Dataset entries:
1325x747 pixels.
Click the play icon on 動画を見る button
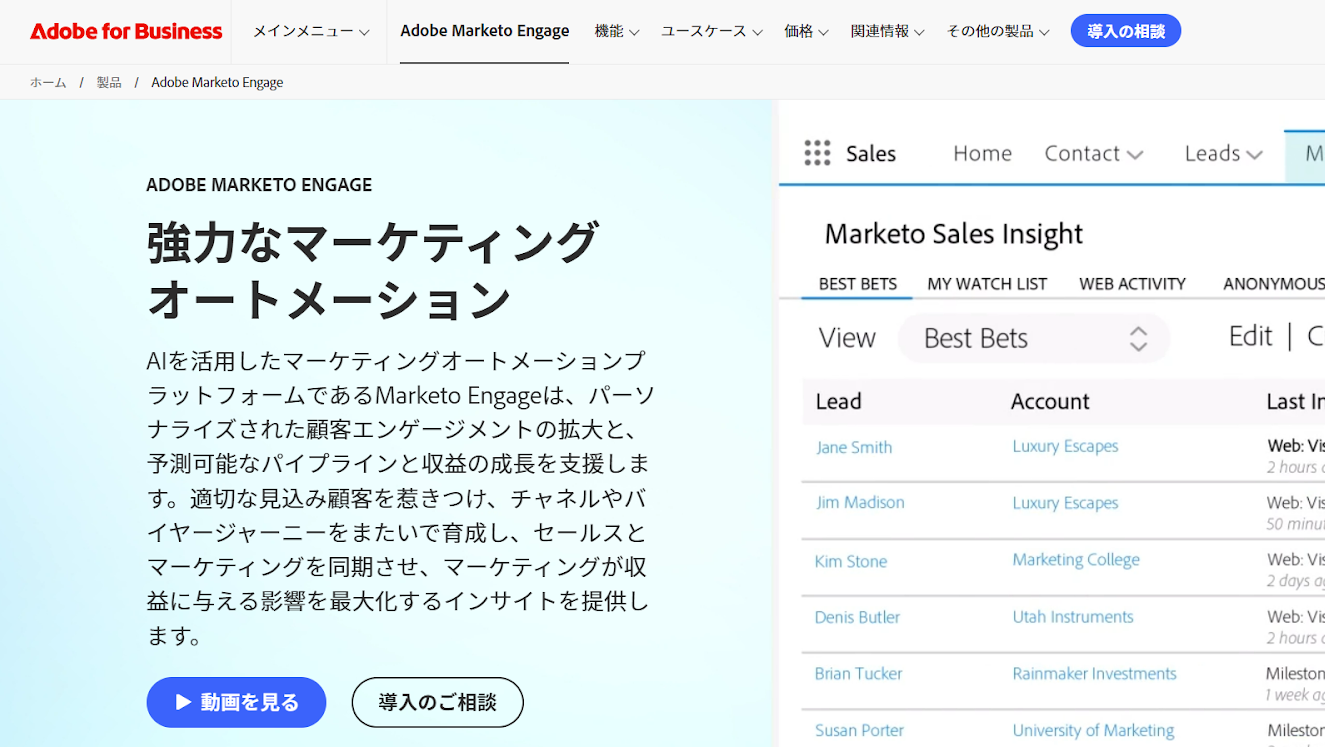[x=183, y=702]
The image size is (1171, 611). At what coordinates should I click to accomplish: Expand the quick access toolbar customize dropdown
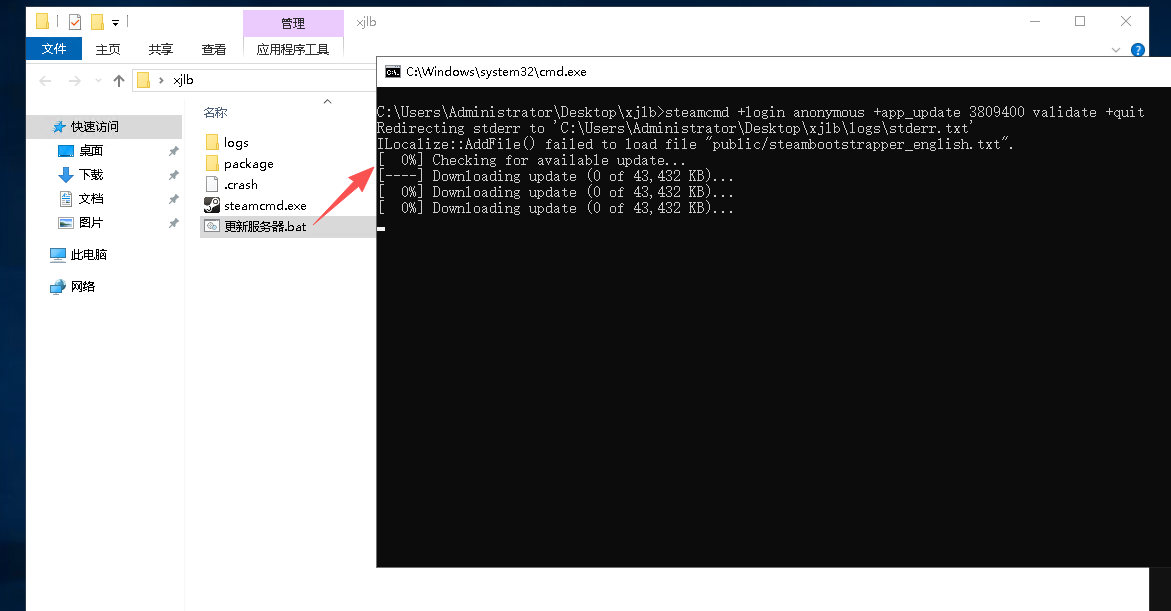pos(116,22)
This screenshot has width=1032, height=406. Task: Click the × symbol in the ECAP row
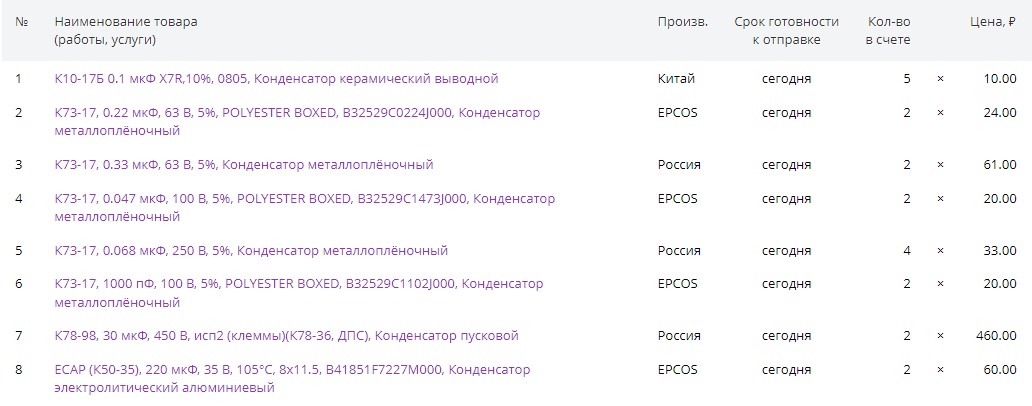(x=940, y=370)
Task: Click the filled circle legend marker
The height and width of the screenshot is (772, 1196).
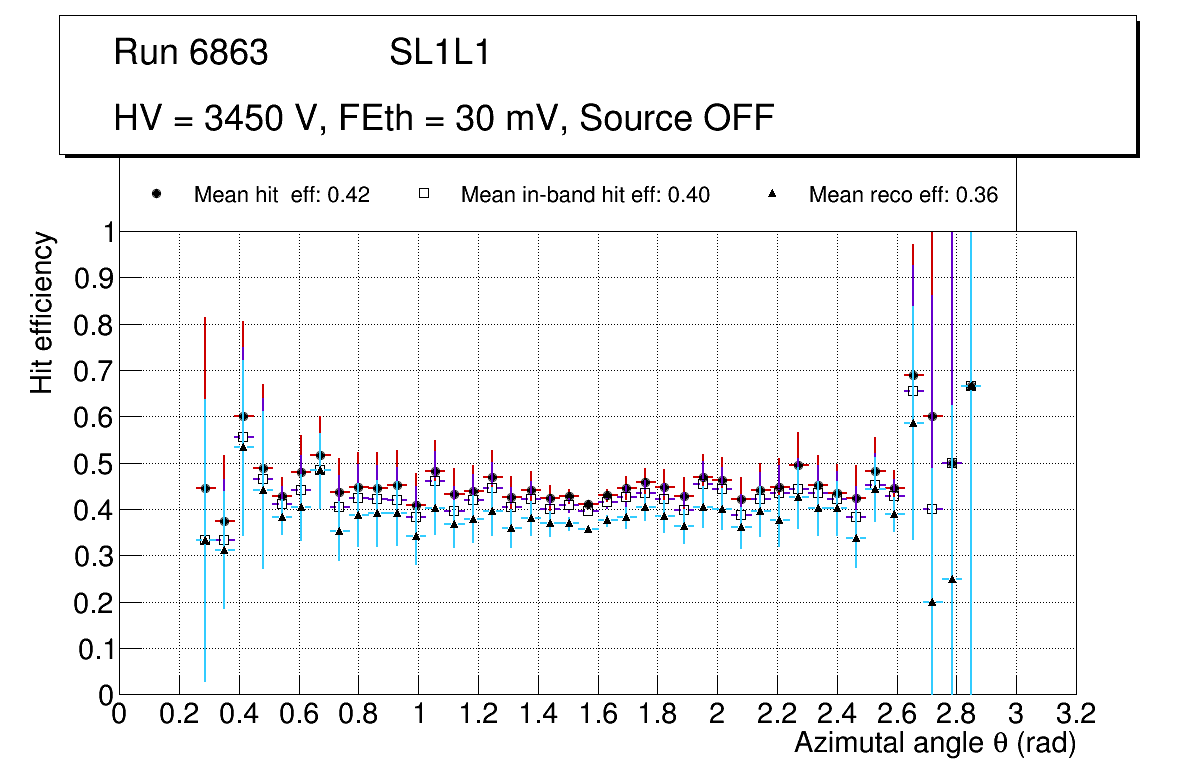Action: [157, 194]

• Try it: Return a verbatim transcription of the data, omitting all images.

• Response below:
1325x747 pixels.
Click the play icon on 動画を見る button
[x=183, y=702]
The image size is (1171, 611). At what coordinates should I click to accomplish: Expand the quick access toolbar customize dropdown
pos(116,22)
This screenshot has width=1032, height=406. Task: Click the × symbol in the ECAP row
(x=940, y=370)
Task: Click the filled circle legend marker
The height and width of the screenshot is (772, 1196).
Action: [157, 194]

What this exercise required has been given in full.